Re: [PATCH 2/2] KVM: arm64: Leave vcpu FPSIMD synchronization in host

2020-07-14 Thread Dave Martin
On Mon, Jul 13, 2020 at 09:42:04PM +0100, Andrew Scull wrote:
> On Mon, Jul 13, 2020 at 05:04:21PM +0100, Dave Martin wrote:
> > On Fri, Jul 10, 2020 at 10:57:54AM +0100, Andrew Scull wrote:
> > > The task state can be checked by the host and the vcpu flags updated
> > > before calling into hyp.
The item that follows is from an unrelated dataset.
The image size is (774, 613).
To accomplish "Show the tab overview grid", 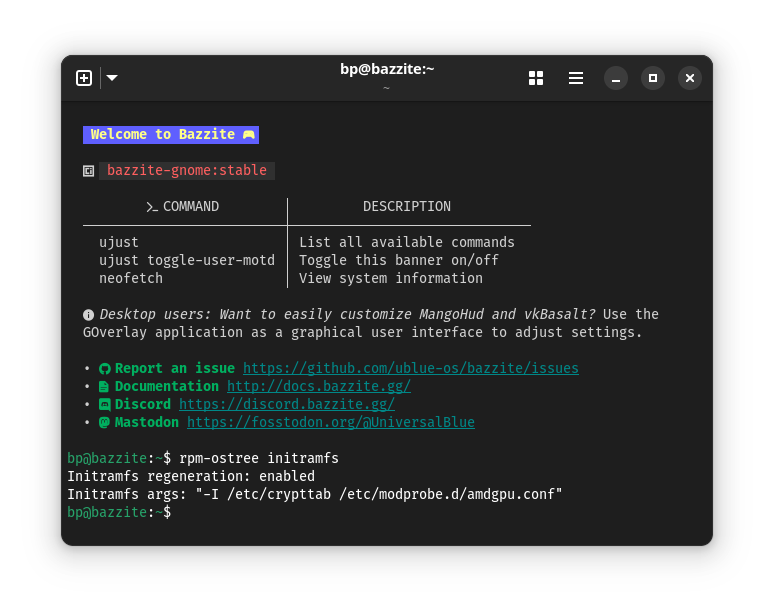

This more neatly separates the concerns and
> > > removes the need to map the task flags to EL2.
> > > 
> > > Hyp acts on the state provided to it by the host and updates it when
> > > switching to the vcpu state.
> > 
> > Can this patch be split up?  We have a few overlapping changes here.
> > 
> > i.e., renaming and refactoring of hooks; moving some code around; and a
> > couple of other changes that are not directly related (noted below).
> 
> Indeed it can, into at least 3.
> 
> > Overall this looks like a decent cleanup however.  It was always a bit
> > nasty to have to map the thread flags into Hyp.
> 
> Glad to hear, I'll have to get it in a better shape.
> 
> > Side question: currently we do fpsimd_save_and_flush_cpu_state() in
> > kvm_arch_vcpu_put_fp().  Can we remove the flush so that the vcpu state
> > lingers in the CPU regs and can be reclaimed when switching back to the
> > KVM thread?
> > 
> > This could remove some overhead when the KVM run loop is preempted by a
> > kernel thread and subsequently resumed without passing through userspace.
> > 
> > We would need to flush this state when anything else tries to change the
> > vcpu FP regs, which is one reason I skipped this previously: it would
> > require a bit of refactoring of fpsimd_flush_task_state() so that a non-
> > task context can also be flushed.
> > 
> > (This isn't directly related to this series.)
> 
> I don't plan to address this at the moment but I do believe there are
> chances to reduce the need for saves and restores. If the flush is
> removed a similar check to that done for tasks could also apply to vCPUs
> i.e. if the last FPSIMD state this CPU had was the vCPU and the vCPU
> last ran on this CPU then the vCPU's FPSIMD state is already loaded.

Sounds reasonable.

As you observe, this is mostly a case of refactoring the code a bit and
making the vcpu context slightly less of a special case.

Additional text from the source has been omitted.